4. Self-Addressed Stamped Envelope
Make sure you enclose one! And make sure it has proper postage. If you don’t enclose an easy way to get your signed items back, you may never get them back. Convenience for the player is the key here: the less the player has to do, the better your results will be. Make it easy for them, and you’ll be much better off and have more success.

5. Postage
Like I said, make sure you have proper postage. A simple 45-cent stamp will get your letter anywhere you want in the USA, but check with the Post Office for letters to Canada or elsewhere around the world. If worst comes to worst, enclose a dollar with your request to cover postage back from the player to you. Or, if your local post office has them, get an international reply coupon. Don’t bother with them in Russia, though. In fact, don’t bother sending anything to Russia for the most part.
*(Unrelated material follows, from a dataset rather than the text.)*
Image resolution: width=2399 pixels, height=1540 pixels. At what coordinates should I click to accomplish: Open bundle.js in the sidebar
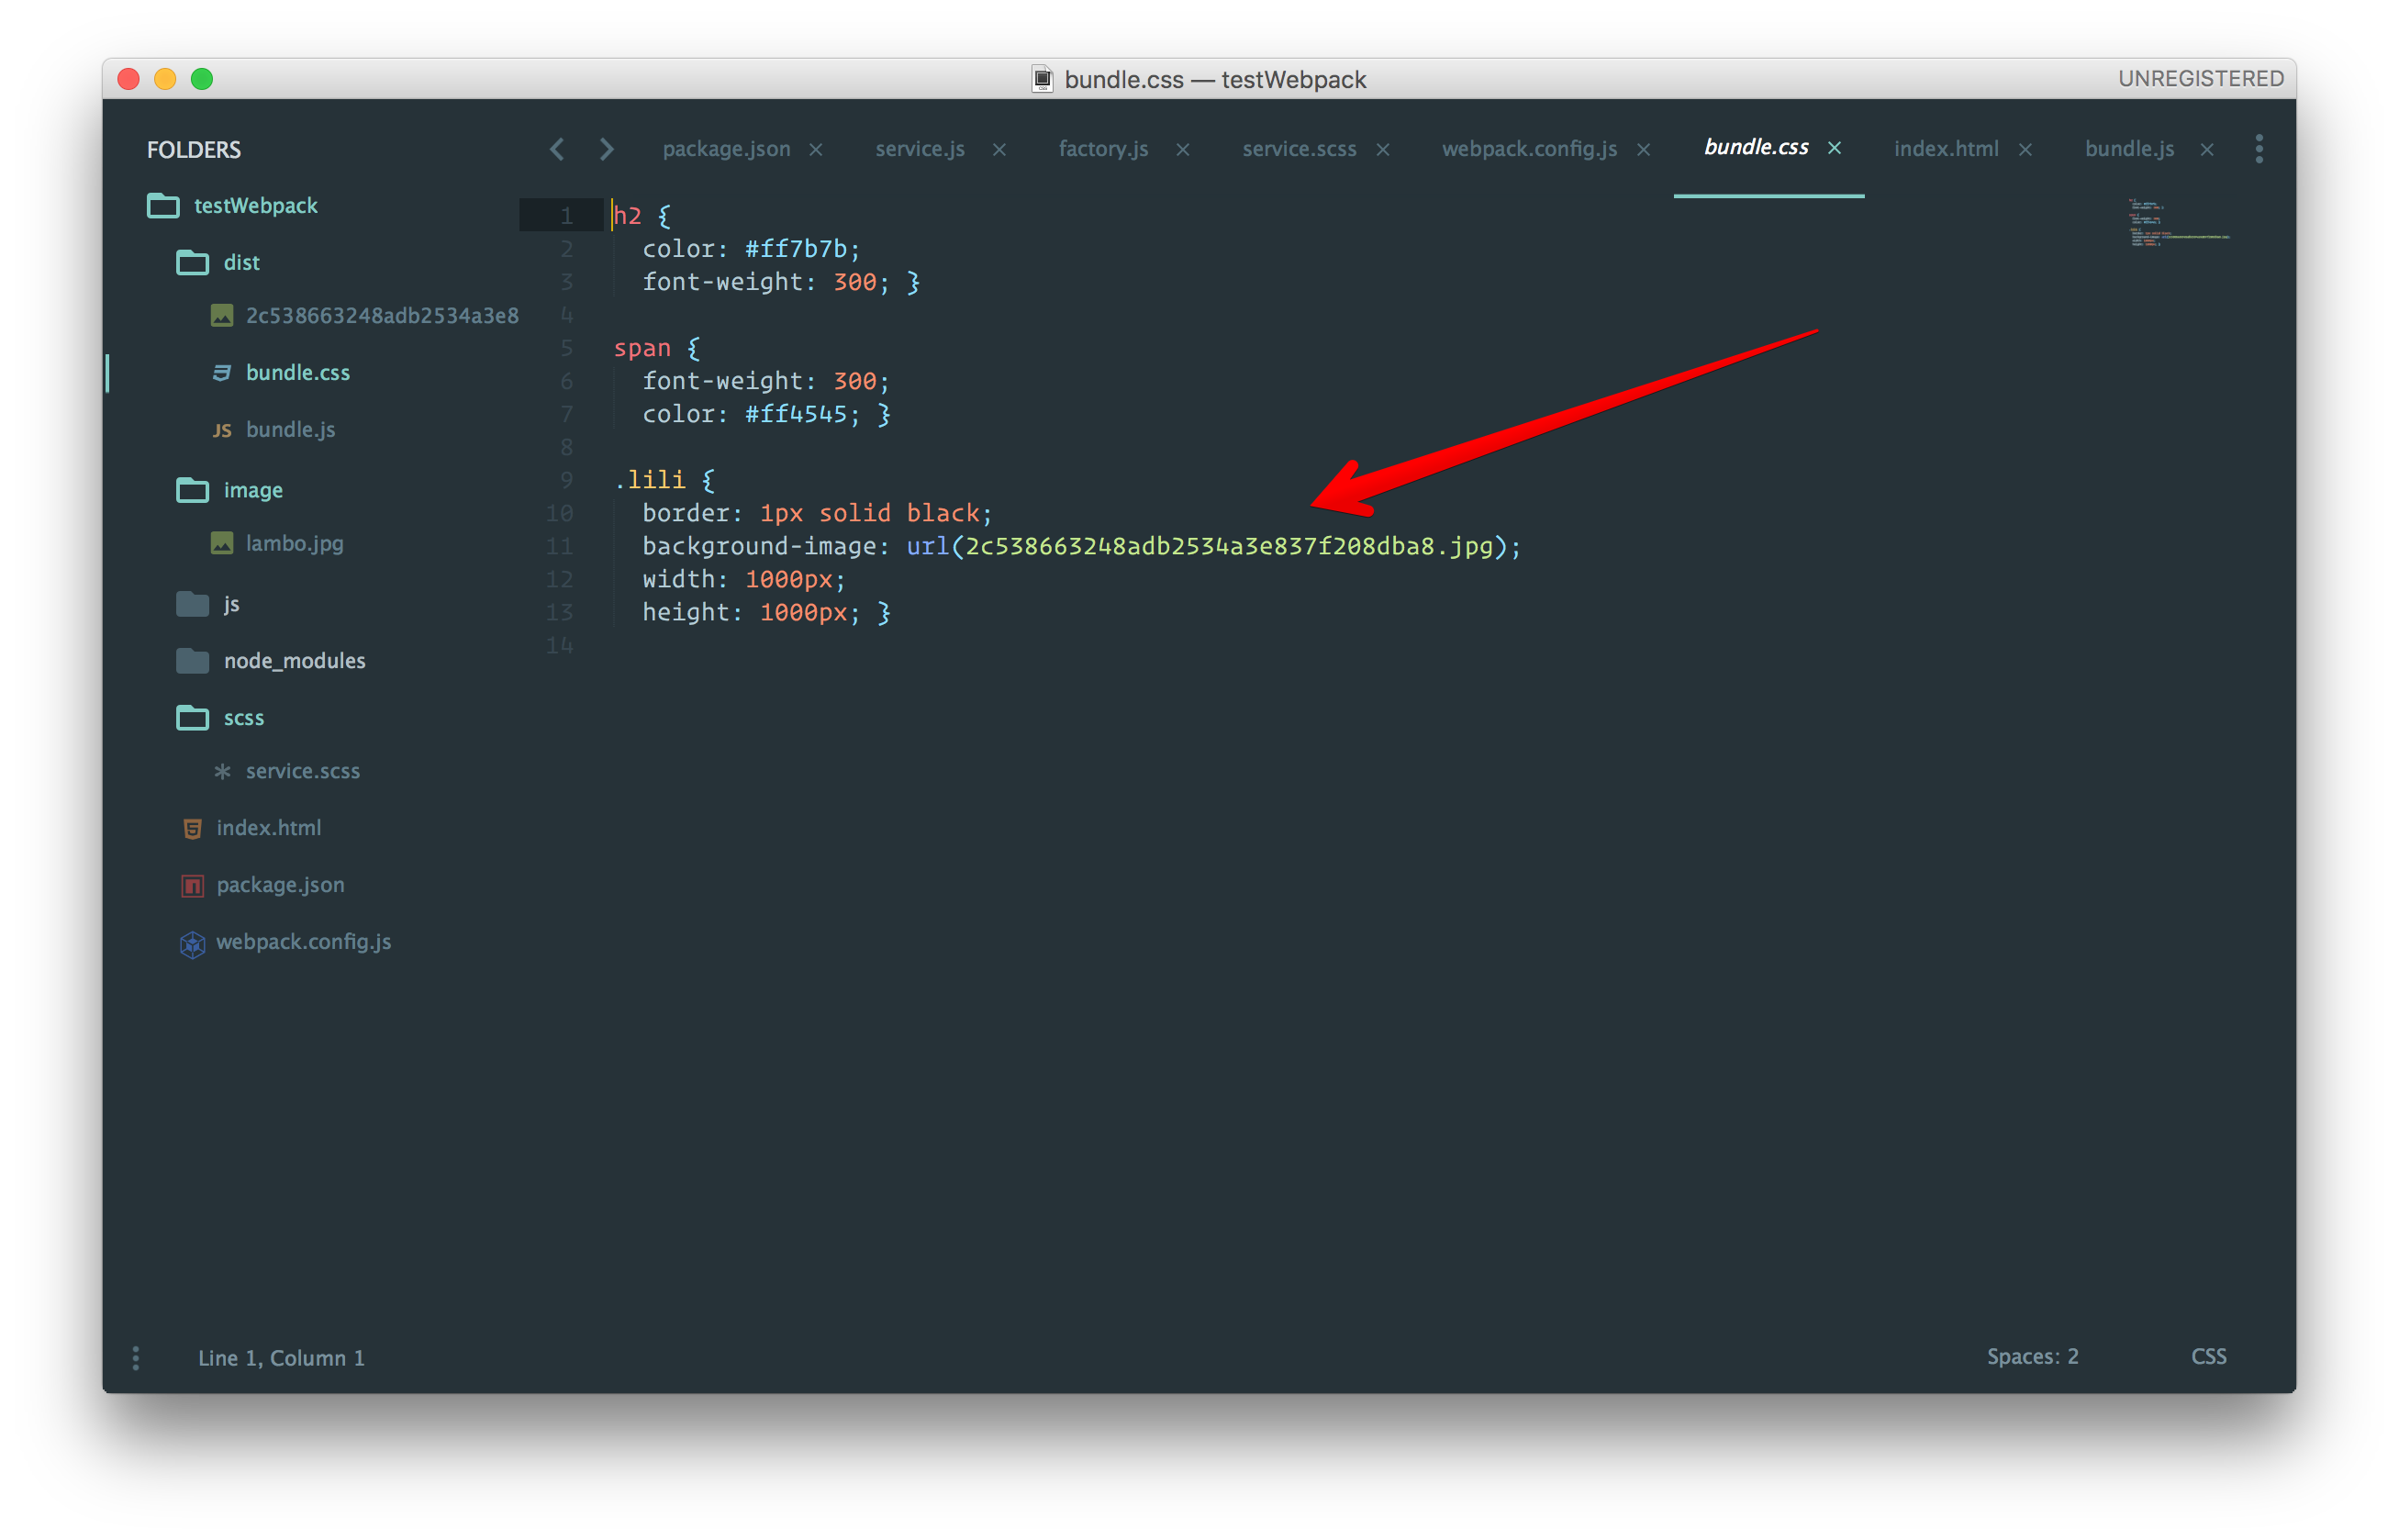(x=290, y=430)
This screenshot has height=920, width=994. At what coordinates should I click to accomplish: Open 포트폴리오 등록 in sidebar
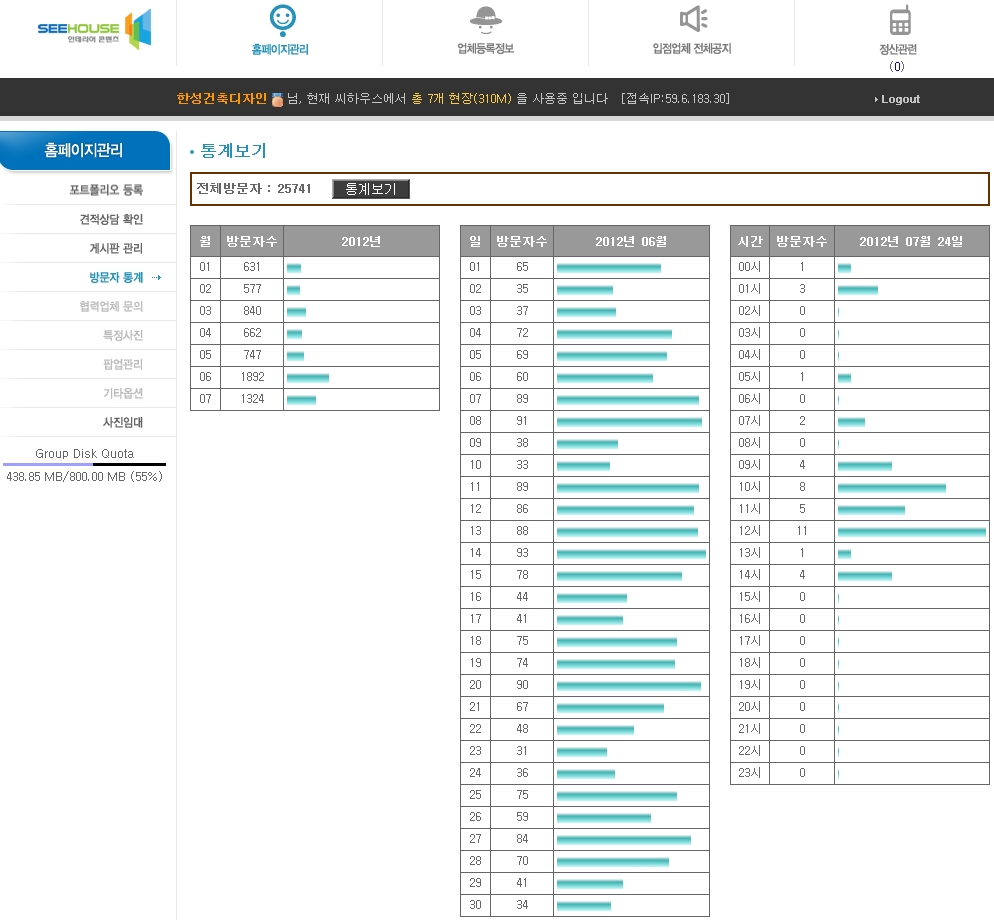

I’ve seen a success rate around 15% for others in sending to players there. I haven’t tried it. I have personally had success to hockey players in Slovakia and Sweden. I have also seen several successes for various sports in Germany, England, Switzerland, Hong Kong, Japan, Spain, France, Italy, Czech Republic, and Finland.  It might also be smart to put a little extra postage on just to be safe.  If the going rate is 45 cents, it might be prudent to make it 48 or 50.  Of course, if you use Forever stamps for any domestic mailing, then you have nothing to worry about.

6. E-mail is a possibility for some!
Some players have widely-publicized e-mail addresses that they’ll sign through. Georges Laraque and Ken Dryden are two at the top of the list who are worth trying. Just send a similar letter to if you were writing via mail, ask if they might send a signed photo or something of the like, and make sure you enclose your mailing address. Laraque also doesn’t mind shooting the breeze with fans, as far as I can tell. Back when the Penguins acquired him, I e-mailed welcoming him to the team and reminding him that Donald Brashear and the Capitals were on the schedule in the next few weeks. I got a response thanking me and lol’ing at the reminder about Brashear.

So there you have it. I think I’ve covered everything there is to know about autograph collecting. Or at least everything I know and can remember off the top of my head. It’s a fun hobby to get into and is decently cheap as long as you just send cards. Think about it this way– for $45, you can get a roll of 100 stamps. That’s 50 requests. My success rate has been about 60%– roughly 30 of 50. If you send 3 cards per player (some more, some less, but average 3), that’s 90 cards you just got signed for a very small investment. It also helps if your significant other is very understanding, as this hobby gets addictive very quickly. At least it’s legal and non-harmful.

Have fun, may your mailboxes be full, and may your 9-boards be finished!